§ 任务说明
请将下方条目中从包含"Image resolution: width=1305"的那一行开始、到包含"The image size is (401, 368). [x=293, y=91]"的那一行结束的各行原样照录，首尾两行均包括在内，其余各行不要输出。

§ 数据条目
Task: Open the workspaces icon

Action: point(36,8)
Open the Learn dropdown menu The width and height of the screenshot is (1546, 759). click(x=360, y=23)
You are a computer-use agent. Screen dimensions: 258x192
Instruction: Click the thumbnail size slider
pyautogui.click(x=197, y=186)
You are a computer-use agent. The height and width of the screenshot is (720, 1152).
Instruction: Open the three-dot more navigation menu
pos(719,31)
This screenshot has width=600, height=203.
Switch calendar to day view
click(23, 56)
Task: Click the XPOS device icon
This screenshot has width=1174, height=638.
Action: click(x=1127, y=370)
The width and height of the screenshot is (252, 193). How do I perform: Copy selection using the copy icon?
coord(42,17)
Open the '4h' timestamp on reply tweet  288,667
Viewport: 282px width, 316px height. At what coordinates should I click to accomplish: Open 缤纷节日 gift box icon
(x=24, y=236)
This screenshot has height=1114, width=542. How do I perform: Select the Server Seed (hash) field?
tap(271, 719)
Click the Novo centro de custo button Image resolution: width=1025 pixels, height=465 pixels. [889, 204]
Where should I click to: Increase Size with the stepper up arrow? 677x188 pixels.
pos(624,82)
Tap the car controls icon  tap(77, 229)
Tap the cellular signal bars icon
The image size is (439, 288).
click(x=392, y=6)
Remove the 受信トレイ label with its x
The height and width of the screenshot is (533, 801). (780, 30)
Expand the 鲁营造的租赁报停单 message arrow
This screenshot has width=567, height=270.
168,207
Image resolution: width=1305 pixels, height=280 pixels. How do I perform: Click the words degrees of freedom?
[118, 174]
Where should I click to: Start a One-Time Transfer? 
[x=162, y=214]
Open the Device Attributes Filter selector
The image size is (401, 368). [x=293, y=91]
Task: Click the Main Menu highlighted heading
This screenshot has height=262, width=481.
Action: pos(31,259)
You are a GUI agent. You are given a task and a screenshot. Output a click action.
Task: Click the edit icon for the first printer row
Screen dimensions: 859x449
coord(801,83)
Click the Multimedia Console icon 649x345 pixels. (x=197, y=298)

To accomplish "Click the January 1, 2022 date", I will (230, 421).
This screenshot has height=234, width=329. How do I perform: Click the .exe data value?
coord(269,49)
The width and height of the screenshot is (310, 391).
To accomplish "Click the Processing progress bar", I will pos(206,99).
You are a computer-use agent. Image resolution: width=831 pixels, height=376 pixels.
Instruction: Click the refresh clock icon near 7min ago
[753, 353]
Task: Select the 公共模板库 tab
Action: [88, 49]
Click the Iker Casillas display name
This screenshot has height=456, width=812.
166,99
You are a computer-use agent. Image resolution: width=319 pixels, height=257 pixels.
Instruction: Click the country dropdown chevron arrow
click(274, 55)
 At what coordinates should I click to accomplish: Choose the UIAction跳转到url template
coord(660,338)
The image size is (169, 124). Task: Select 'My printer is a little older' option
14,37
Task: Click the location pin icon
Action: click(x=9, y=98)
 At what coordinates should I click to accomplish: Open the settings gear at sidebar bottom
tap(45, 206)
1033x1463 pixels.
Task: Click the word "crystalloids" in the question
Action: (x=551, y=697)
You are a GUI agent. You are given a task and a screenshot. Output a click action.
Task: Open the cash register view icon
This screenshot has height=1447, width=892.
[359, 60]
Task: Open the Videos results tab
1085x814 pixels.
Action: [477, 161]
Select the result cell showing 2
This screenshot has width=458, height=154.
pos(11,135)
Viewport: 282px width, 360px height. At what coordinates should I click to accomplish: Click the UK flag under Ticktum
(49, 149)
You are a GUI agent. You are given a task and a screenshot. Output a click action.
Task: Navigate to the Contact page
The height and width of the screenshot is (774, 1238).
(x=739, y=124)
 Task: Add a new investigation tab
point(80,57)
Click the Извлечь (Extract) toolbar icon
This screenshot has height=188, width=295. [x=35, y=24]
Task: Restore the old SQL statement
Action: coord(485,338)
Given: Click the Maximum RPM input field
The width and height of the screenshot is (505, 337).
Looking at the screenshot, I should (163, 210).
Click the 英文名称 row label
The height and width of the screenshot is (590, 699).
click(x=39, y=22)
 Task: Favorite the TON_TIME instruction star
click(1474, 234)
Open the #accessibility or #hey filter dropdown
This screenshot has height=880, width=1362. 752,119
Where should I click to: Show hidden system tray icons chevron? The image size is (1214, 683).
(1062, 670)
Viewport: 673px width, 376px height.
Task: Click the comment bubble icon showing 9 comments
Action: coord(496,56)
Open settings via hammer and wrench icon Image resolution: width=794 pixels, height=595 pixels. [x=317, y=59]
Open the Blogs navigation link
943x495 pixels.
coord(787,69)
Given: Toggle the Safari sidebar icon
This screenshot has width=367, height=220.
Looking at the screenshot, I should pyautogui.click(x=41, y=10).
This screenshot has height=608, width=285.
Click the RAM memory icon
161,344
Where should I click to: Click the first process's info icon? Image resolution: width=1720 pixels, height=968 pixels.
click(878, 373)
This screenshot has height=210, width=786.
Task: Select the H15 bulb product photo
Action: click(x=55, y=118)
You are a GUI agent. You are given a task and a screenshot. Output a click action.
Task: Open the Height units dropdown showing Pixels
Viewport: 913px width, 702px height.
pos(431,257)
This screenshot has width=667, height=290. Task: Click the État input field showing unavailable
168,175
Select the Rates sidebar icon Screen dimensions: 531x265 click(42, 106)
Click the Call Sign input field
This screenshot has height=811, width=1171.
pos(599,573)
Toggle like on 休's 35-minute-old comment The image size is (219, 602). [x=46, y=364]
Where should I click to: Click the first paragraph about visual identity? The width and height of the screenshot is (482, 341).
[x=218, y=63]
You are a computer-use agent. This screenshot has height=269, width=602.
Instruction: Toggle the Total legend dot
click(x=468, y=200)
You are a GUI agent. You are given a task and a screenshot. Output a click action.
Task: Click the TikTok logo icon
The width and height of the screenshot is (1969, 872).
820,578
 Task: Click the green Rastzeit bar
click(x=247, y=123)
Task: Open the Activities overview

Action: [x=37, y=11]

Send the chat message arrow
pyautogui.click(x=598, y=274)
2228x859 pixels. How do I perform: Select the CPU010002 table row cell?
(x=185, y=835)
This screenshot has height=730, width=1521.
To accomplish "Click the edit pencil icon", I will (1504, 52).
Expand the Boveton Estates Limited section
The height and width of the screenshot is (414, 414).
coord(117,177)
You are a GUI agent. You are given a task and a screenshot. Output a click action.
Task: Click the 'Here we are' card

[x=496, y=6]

§ 本题结果
Image resolution: width=1305 pixels, height=280 pixels. How do I perform: Click the words degrees of freedom?
[118, 174]
Where should I click to: Start a One-Time Transfer? 
[x=162, y=214]
Open the Device Attributes Filter selector
The image size is (401, 368). [x=293, y=91]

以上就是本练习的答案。